A fast-spinning electron star sucking in material from a neighbouring red giant. Image: NASA/Dana Berry
Is it possible for a zombie to return to the land of the living? Yes, when we look to the distant universe.
It seems that, as we add more powerful telescopes to our astronomical catalogue, we are capturing more and more rare events in deep space.
The latest one was first seen by the European Space Agency’s (ESA) Integral space observatory in August of last year, but the peculiar findings have just been published to the journal Astronomy & Astrophysics.
At the time, a massive x-ray flare was detected from an unknown source somewhere in the crowded centre of our Milky Way galaxy, leading to astronomers training their telescopes in that direction.
These observations later revealed a strongly magnetised and slowly rotating neutron star that appeared to be feeding on material from a nearby red giant star, which was once up to eight times larger than our sun but had now reached the end stage of its life.
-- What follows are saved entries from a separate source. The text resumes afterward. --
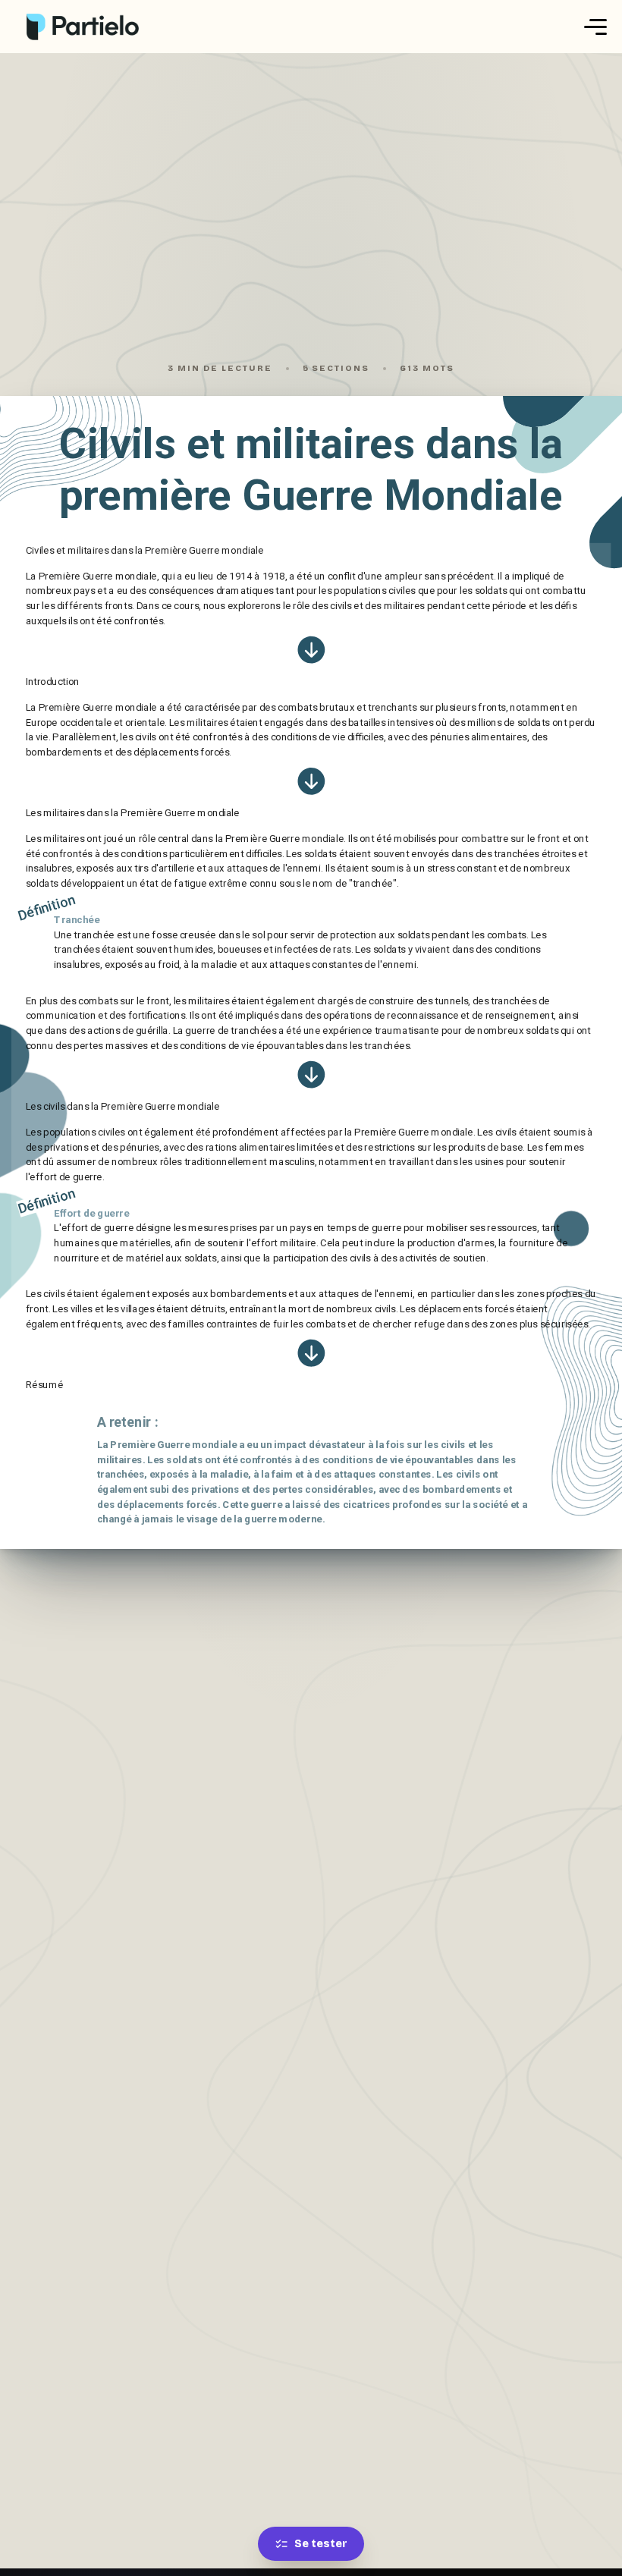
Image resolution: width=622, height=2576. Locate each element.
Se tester (320, 2543)
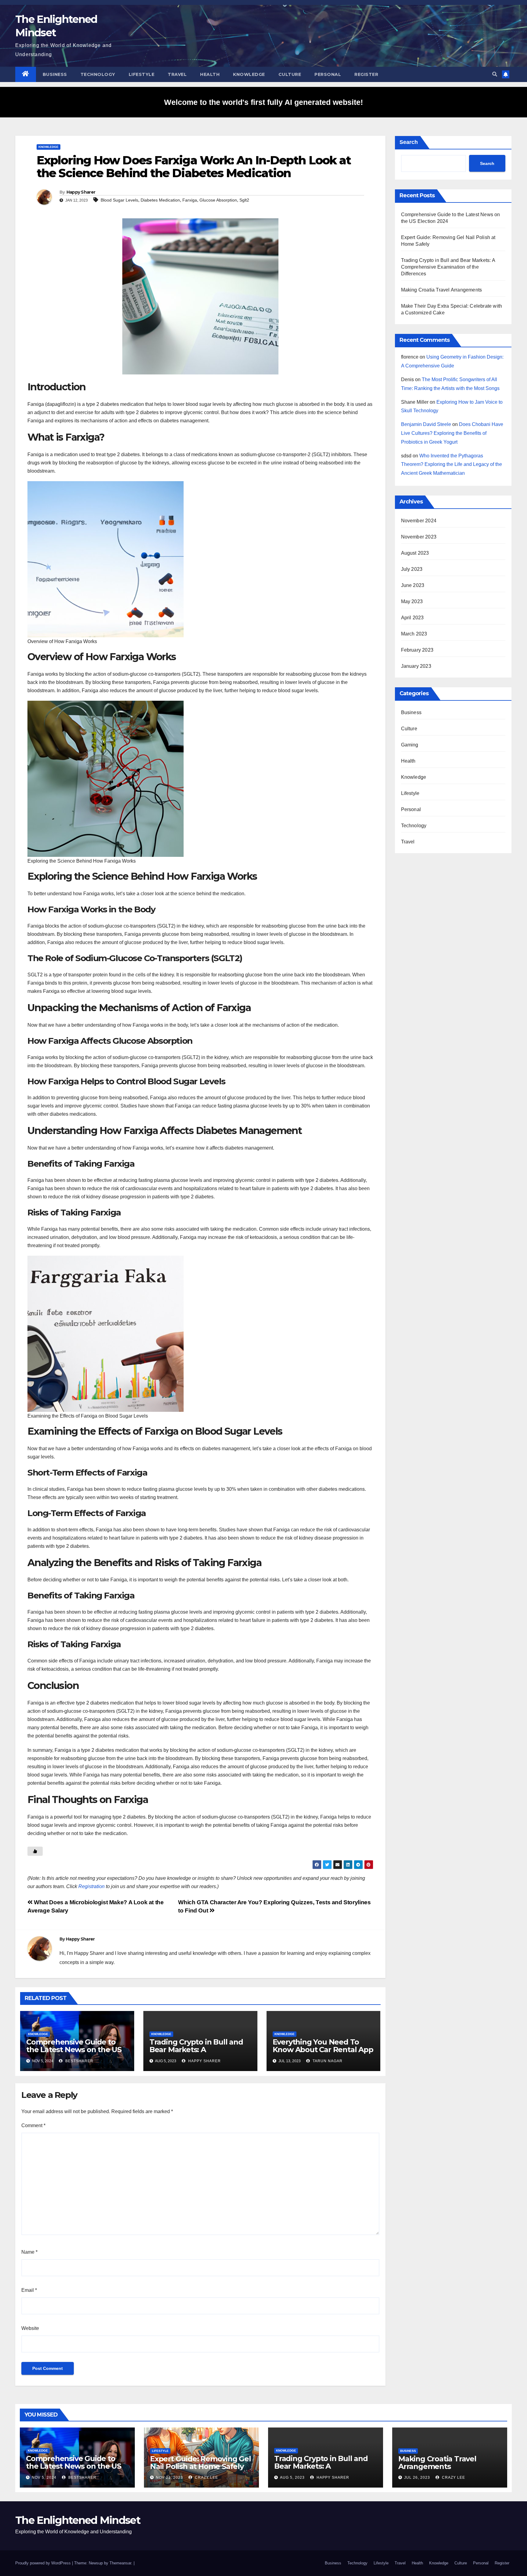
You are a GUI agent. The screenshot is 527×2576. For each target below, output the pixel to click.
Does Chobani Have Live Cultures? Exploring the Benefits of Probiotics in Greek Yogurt (452, 433)
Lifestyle (142, 74)
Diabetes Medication (160, 200)
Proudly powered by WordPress (43, 2563)
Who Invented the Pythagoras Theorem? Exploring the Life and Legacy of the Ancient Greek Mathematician (451, 464)
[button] (494, 74)
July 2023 (412, 569)
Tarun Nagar (326, 2061)
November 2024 (419, 520)
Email (29, 2290)
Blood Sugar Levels (119, 200)
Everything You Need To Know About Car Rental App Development (323, 2050)
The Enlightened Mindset (77, 2520)
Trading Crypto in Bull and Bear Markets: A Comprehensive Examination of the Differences (448, 267)
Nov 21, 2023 (169, 2477)
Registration (91, 1886)
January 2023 (416, 666)
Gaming (409, 744)
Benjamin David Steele (426, 424)
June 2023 (413, 585)
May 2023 (412, 601)
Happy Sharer (80, 192)
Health (210, 74)
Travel (177, 74)
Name (29, 2252)
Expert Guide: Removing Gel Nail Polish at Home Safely (200, 2462)
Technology (98, 74)
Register (366, 74)
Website (30, 2328)
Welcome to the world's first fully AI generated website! (263, 102)
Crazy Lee (206, 2477)
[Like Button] (35, 1851)
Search (409, 142)
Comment (33, 2125)
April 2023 (412, 617)
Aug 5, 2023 (292, 2477)
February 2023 (417, 650)
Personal (327, 74)
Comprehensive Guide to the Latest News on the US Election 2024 (73, 2050)
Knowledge (249, 74)
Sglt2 (244, 200)
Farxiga (189, 200)
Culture (289, 74)
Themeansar (120, 2563)
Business (55, 74)
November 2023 (419, 536)
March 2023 (414, 633)
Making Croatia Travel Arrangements (441, 289)
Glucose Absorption (218, 200)
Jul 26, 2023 (417, 2477)
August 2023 (415, 553)
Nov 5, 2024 (44, 2477)
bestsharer (78, 2061)
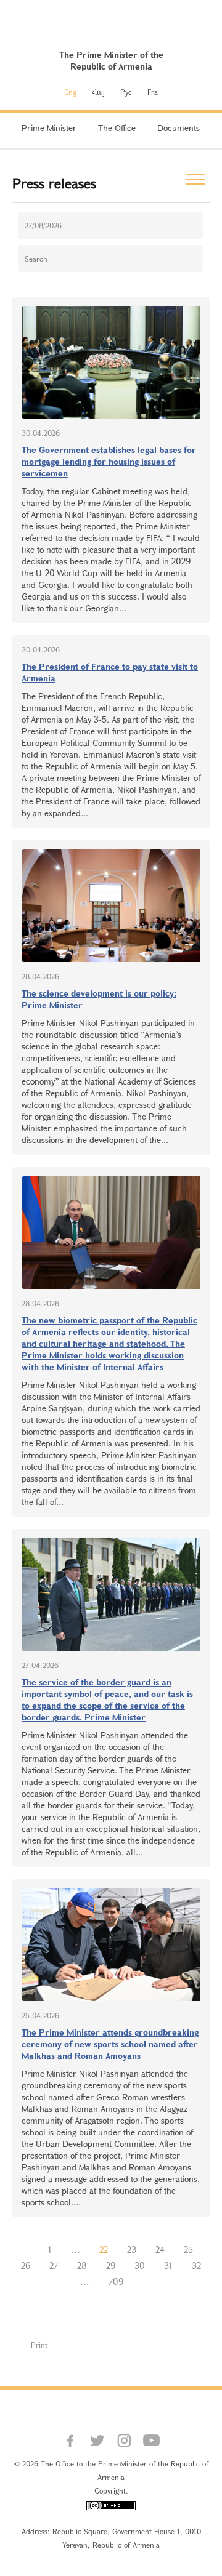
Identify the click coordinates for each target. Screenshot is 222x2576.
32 (196, 2265)
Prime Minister (49, 128)
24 (160, 2249)
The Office (117, 128)
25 (188, 2249)
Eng (70, 92)
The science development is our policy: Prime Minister (99, 999)
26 (25, 2265)
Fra (152, 92)
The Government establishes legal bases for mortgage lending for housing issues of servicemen (109, 461)
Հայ (98, 92)
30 (139, 2265)
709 (116, 2281)
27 (53, 2265)
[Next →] (142, 2282)
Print (39, 2344)
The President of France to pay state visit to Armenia (110, 672)
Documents (178, 128)
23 (131, 2249)
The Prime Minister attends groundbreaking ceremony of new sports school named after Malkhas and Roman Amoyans (110, 2043)
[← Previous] (29, 2250)
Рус (126, 92)
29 (110, 2265)
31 (168, 2265)
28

The neutron star, however, was once even larger, at up to 30 solar masses. After racing through its fuel and exploding in a supernova, it left a spinning stellar ‘zombie’ with a strong magnetic field that packs 1.5 solar masses into a space just 10km across.
While pairings of stars are relatively common in the universe, this discovery of a paired red giant star and neutron star is incredibly rare, as no more than 10 are known to science.
Artist impression depicting winds from a red giant star impacting a neutron star to create prolonged x-ray emission. GIF: ESA
A puzzling event
Readings from the pair reveal some other peculiarities, including the fact that the neutron star spins almost every two hours – very slow compared with other neutron stars, which can spin many times per second.
It also showed that it had a strong magnetic field, which typically points to a young neutron star; a red giant is much older, making this a bizarre couple to have grown up together.
“It might be that either the neutron star magnetic field does not decay substantially with time after all, or the neutron star actually formed later in the history of the binary system,” said Enrico Bozzo, who led the study.
“That would mean it collapsed from a white dwarf into a neutron star as a result of feeding off the red giant over a long time, rather than becoming a neutron star as a result of a more traditional supernova explosion of a short-lived massive star.”